Zwei Gewerkschafterinnen über das Potenzial der Arbeiterbewegung in den USA unter Donald Trump

  • Katharina Schwirkus
  • Lesedauer: 6 Min.
In welcher Beziehung stehen die Gewerkschaften in den USA zum neuen Präsidenten Donald Trump?

Katy Fox-Hodess: Es gibt Gewerkschaften, vor allem aus der Baubranche und im Infrastrukturbereich, die Trump unterstützen. Das hat etwas damit zu tun, dass die Projekte wie die Gaspipeline in Alaska oder die Mauer zu Mexiko Arbeitsplätze für diese Branchen bedeuten. Deswegen wollen sie diese Projekte gerne realisiert sehen. Es handelt sich hierbei um die Gewerkschaften, die historisch gesehen, sowieso eher konservativ ausgerichtet sind. Der Versuch Trumps, das NAFTA-Abkommen (Freihandelsabkommen zwischen den USA, Kanada und Mexiko, Anm. d. Red.) neu zu verhandeln, wurde ebenfalls von einigen anderen industriellen Gewerkschaften unterstützt, weil es eine alte gewerkschaftliche Forderung ist, dass das NAFTA gekündigt oder neu verhandelt wird.

Amanda Armstrong und Katy Fox-Hodess

Amanda Armstrong (l.) und Katy Fox-Hodess sind Redaktionsmitglieder der marxistischen Zeitschrift »Viewpoint Magazine« und in der studentischen Gewerkschaft der Universität Berkeley (UC Student-Workers Union) organisiert. Fox-Hodess forscht in ihrer Promotion an der Universität Berkeley zu der internationalen Solidarität von Hafenarbeitern und ist seit ihrem Studium gewerkschaftlich aktiv. Armstrong war eine der Organisatorinnen des Women's Strike (Frauenstreik), der am 8. März 2017 in den USA stattfand und arbeitet als wissenschaftliche Mitarbeiterin an der University of Michigan. In ihrer Dissertation beschäftigte sie sich mit Strategien der britischen Arbeiterklasse Mitte des 19. Jahrhunderts, sich gegen Arbeitsunfälle abzusichern. Über aktuelle Herausforderungen und das Mobilisierungspotenzial der Gewerkschaften in den USA sprach mit ihnen für das »nd« Katharina Schwirkus.

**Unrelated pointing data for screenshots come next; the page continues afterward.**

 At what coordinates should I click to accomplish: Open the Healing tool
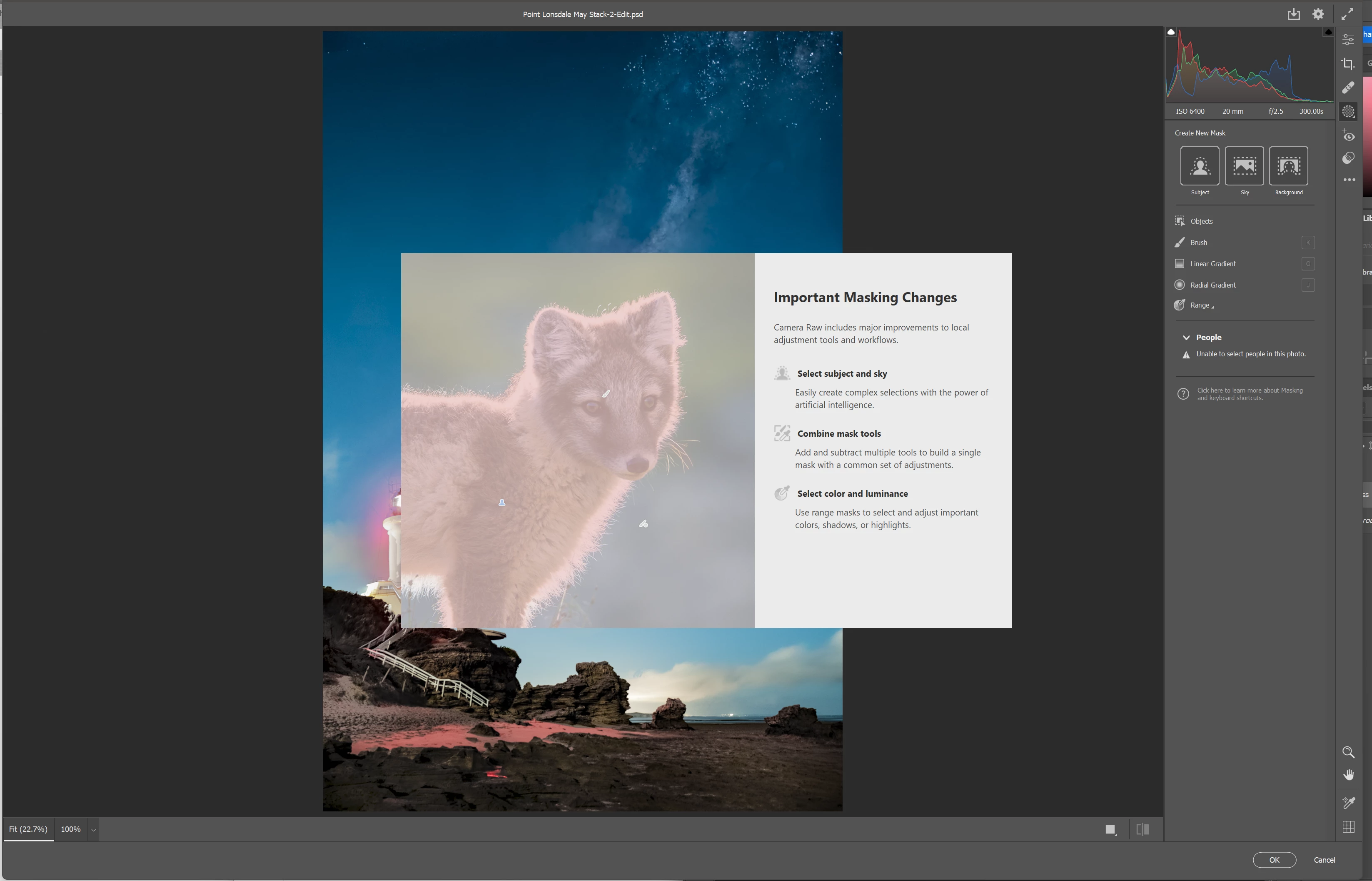(x=1348, y=88)
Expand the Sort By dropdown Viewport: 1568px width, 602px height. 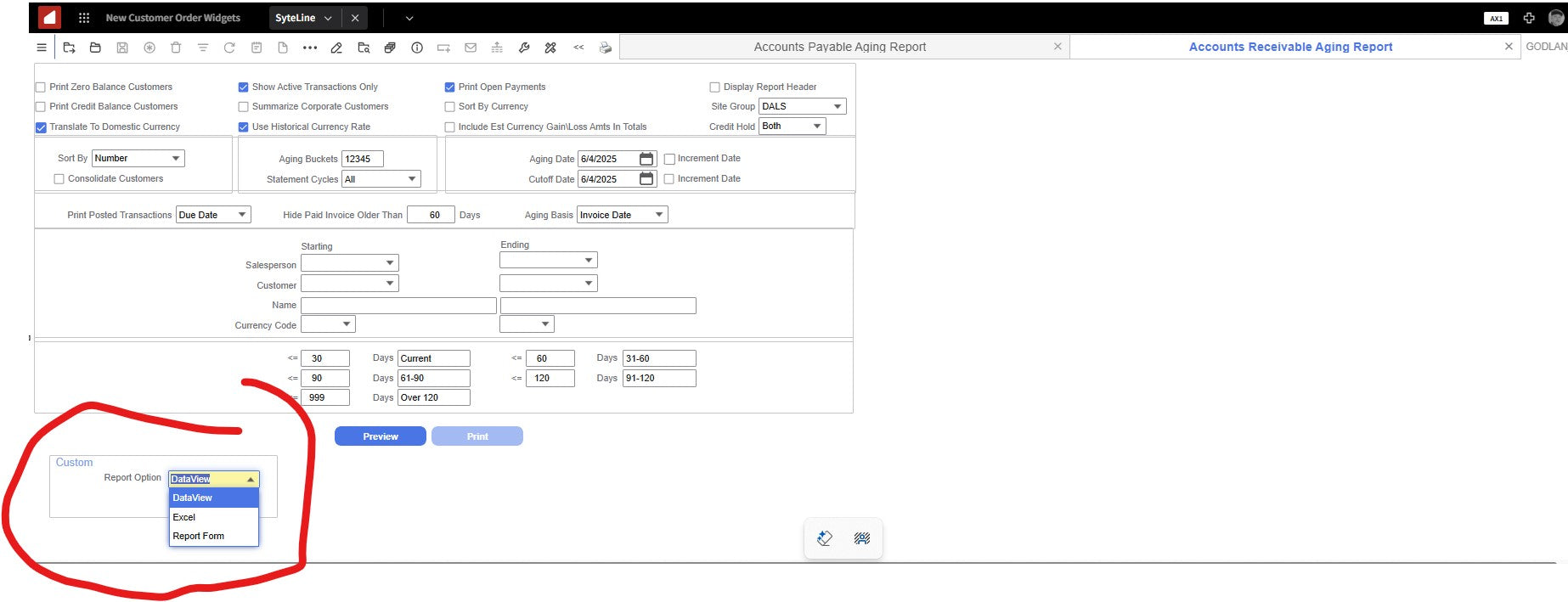click(176, 159)
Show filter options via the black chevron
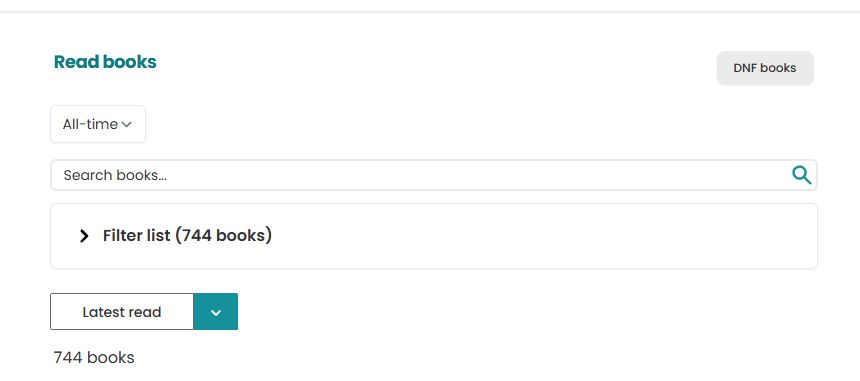 pos(84,236)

Wie schafft Trump es, die Arbeiter anzusprechen?

Fox-Hodess: Die Art und Weise, wie sich Trump als Populist inszeniert hat, hat ihm definitiv dabei geholfen, Unterstützung aus dem Arbeitermilieu zu erhalten. Aber wenn man das ganze Spektrum der Gewerkschaften betrachtet, sieht man, dass die meisten doch eher gegen Trump eingestellt sind.

Woher kommt diese ablehnende Haltung?

Fox-Hodess: Ich denke eine der Aktionen Trumps, die die Gewerkschaften am direktesten betreffen, sind seine Ernennungen im National Labor Relations Board (zu Deutsch: Nationaler Vorstand gewerkschaftlicher Beziehungen). Diese Behörde ist so etwas wie ein Oberstes Gericht, das die industriellen Beziehungen in den USA regelt und regiert. Das Handeln der Behörde ist sehr von ihren Mitgliedern abhängig, da diese politische Gesandte sind. Seit Trumps Ernennungen sind es nun überwiegend Rechte, die wichtige Posten besetzen. Und daneben werden natürlich alle sozialen Kürzungen, die Trump veranlasst, Gewerkschaftsmitglieder und Arbeiter besonders betreffen.

In wie fern spielen die Gewerkschaften im Protest gegen Trump eine Rolle?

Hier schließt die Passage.